**** Exercise data
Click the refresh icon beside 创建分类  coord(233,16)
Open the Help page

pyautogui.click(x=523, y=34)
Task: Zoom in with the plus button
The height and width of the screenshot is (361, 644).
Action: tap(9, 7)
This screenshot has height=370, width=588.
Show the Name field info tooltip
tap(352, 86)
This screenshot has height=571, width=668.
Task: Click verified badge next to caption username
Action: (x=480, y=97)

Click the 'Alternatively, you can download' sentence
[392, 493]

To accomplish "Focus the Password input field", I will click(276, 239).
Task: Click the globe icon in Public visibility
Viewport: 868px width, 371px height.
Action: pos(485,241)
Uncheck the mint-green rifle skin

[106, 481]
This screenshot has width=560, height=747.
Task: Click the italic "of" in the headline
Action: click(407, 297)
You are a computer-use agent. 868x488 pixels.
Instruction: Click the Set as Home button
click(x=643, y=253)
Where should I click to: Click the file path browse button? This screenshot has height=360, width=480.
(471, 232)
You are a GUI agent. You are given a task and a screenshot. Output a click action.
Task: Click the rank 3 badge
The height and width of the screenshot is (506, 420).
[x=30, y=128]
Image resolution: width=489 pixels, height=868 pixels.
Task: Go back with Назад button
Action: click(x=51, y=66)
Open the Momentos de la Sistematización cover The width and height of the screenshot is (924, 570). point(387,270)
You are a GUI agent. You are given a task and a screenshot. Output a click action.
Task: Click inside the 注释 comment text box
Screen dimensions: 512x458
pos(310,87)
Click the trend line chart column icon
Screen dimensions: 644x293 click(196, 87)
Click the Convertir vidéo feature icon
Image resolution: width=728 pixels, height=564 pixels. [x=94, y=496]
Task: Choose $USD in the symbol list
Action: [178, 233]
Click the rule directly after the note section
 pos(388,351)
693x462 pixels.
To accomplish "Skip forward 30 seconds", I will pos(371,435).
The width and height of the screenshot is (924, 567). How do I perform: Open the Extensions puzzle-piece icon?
********
Problem to work on - Once you have read the entries, write them out again without altering a single character.

Exercise result -
Click the refresh icon beside 创建分类  coord(233,16)
Open the Help page

pyautogui.click(x=523, y=34)
Task: Zoom in with the plus button
The height and width of the screenshot is (361, 644).
Action: tap(9, 7)
This screenshot has height=370, width=588.
Show the Name field info tooltip
tap(352, 86)
This screenshot has height=571, width=668.
Task: Click verified badge next to caption username
Action: (x=480, y=97)

Click the 'Alternatively, you can download' sentence
[392, 493]

To accomplish "Focus the Password input field", I will click(276, 239).
Task: Click the globe icon in Public visibility
Viewport: 868px width, 371px height.
Action: pos(485,241)
Uncheck the mint-green rifle skin

[106, 481]
This screenshot has width=560, height=747.
Task: Click the italic "of" in the headline
Action: click(407, 297)
You are a computer-use agent. 868x488 pixels.
Instruction: Click the Set as Home button
click(x=643, y=253)
Where should I click to: Click the file path browse button? This screenshot has height=360, width=480.
(471, 232)
You are a GUI agent. You are given a task and a screenshot. Output a click action.
Task: Click the rank 3 badge
The height and width of the screenshot is (506, 420).
[x=30, y=128]
Image resolution: width=489 pixels, height=868 pixels.
Task: Go back with Назад button
Action: click(x=51, y=66)
Open the Momentos de la Sistematización cover The width and height of the screenshot is (924, 570). point(387,270)
You are a GUI agent. You are given a task and a screenshot. Output a click action.
Task: Click inside the 注释 comment text box
Screen dimensions: 512x458
pos(310,87)
Click the trend line chart column icon
Screen dimensions: 644x293 click(196, 87)
Click the Convertir vidéo feature icon
Image resolution: width=728 pixels, height=564 pixels. [x=94, y=496]
Task: Choose $USD in the symbol list
Action: [178, 233]
Click the rule directly after the note section
 pos(388,351)
693x462 pixels.
To accomplish "Skip forward 30 seconds", I will pos(371,435).
The width and height of the screenshot is (924, 567). How do I perform: Open the Extensions puzzle-piece icon?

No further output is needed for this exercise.